▶ 待完成任务
A - 把节选原文中从“MapReduce应用场景”开始、一直到“大量日志的离线并行分析问题。”为止的这段文字原封不动地照录下来。
B - 根据节选原文回答下列问题，每问一行：
(i) 文中说 MR 一般用得最多的是哪两方面？
(ii) 部门表里部门号为 30 的部门名称和所在地分别是什么？
(iii) 员工表里 KING 的职位是什么？

▶ 节选原文
- - -

MapReduce 常见SQL模型解析

MapReduce应用场景

前一阵子参加炼数成金的MapReduce培训，培训中的作业例子比较有代表性，用于解释问题再好不过了。有一本国外的有关MR的教材，比较实用，点此下载。

MR能解决什么问题？一般来说，用的最多的应该是日志分析，海量数据排序处理。最近一段时间公司用MR来解决大量日志的离线并行分析问题。

MapReduce机制

对于不熟悉MR工作原理的同学，推荐大家先去看一篇博文：http://blog.csdn.net/athenaer/article/details/8203990

常用计算模型

这里举一个例子，数据表在Oracle默认用户Scott下有DEPT表和EMP表。为方便，现在直接写成两个TXT文件如下：

1.部门表

DEPTNO,DNAME,LOC // 部门号，部门名称，所在地

DEPTNO,DNAME,LOC    // 部门号，部门名称，所在地

10,ACCOUNTING,NEW YORK
20,RESEARCH,DALLAS
30,SALES,CHICAGO
40,OPERATIONS,BOSTON

2.员工表

EMPNO,ENAME,JOB,HIREDATE,SAL,COMM,DEPTNO,MGR // 员工号，英文名，职位，聘期，工资，奖金，所属部门，管理者

7369,SMITH,CLERK,1980-12-17 00:00:00.0,800,,20,7902
7499,ALLEN,SALESMAN,1981-02-20 00:00:00.0,1600,300,30,7698
7521,WARD,SALESMAN,1981-02-22 00:00:00.0,1250,500,30,7698
7566,JONES,MANAGER,1981-04-02 00:00:00.0,2975,,20,7839
7654,MARTIN,SALESMAN,1981-09-28 00:00:00.0,1250,1400,30,7698
7698,BLAKE,MANAGER,1981-05-01 00:00:00.0,2850,,30,7839
7782,CLARK,MANAGER,1981-06-09 00:00:00.0,2450,    ,10,7839
7839,KING,PRESIDENT,1981-11-17 00:00:00.0,5000,,10,
7844,TURNER,SALESMAN,1981-09-08 00:00:00.0,1500,0,30,7698
7900,JAMES,CLERK,1981-12-03 00:00:00.0,950,,30,7698
7902,FORD,ANALYST,1981-12-03 00:00:00.0,3000,,20,7566
7934,MILLER,CLERK,1982-01-23 00:00:00.0,1300,,10,7782

3.实例化为bean

这两个bean的实际作用都是分割传入的字符串，从字符串内得到所属的属性信息。

- - -

▶ 数据部分
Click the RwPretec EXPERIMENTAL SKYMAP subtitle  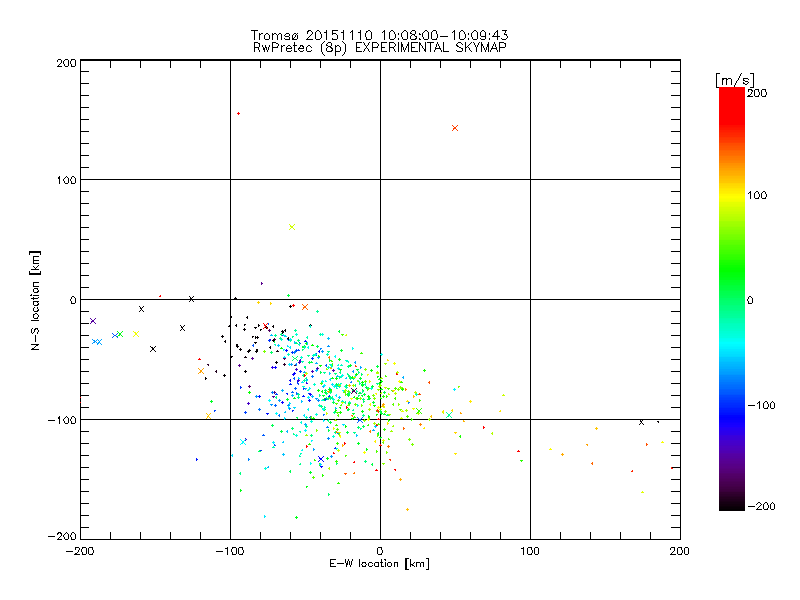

- - -

▶ 参考答案
A -
MapReduce应用场景

前一阵子参加炼数成金的MapReduce培训，培训中的作业例子比较有代表性，用于解释问题再好不过了。有一本国外的有关MR的教材，比较实用，点此下载。

MR能解决什么问题？一般来说，用的最多的应该是日志分析，海量数据排序处理。最近一段时间公司用MR来解决大量日志的离线并行分析问题。

B -
(i) 日志分析和海量数据排序处理。
(ii) 部门名称为 SALES，所在地为 CHICAGO。
(iii) PRESIDENT。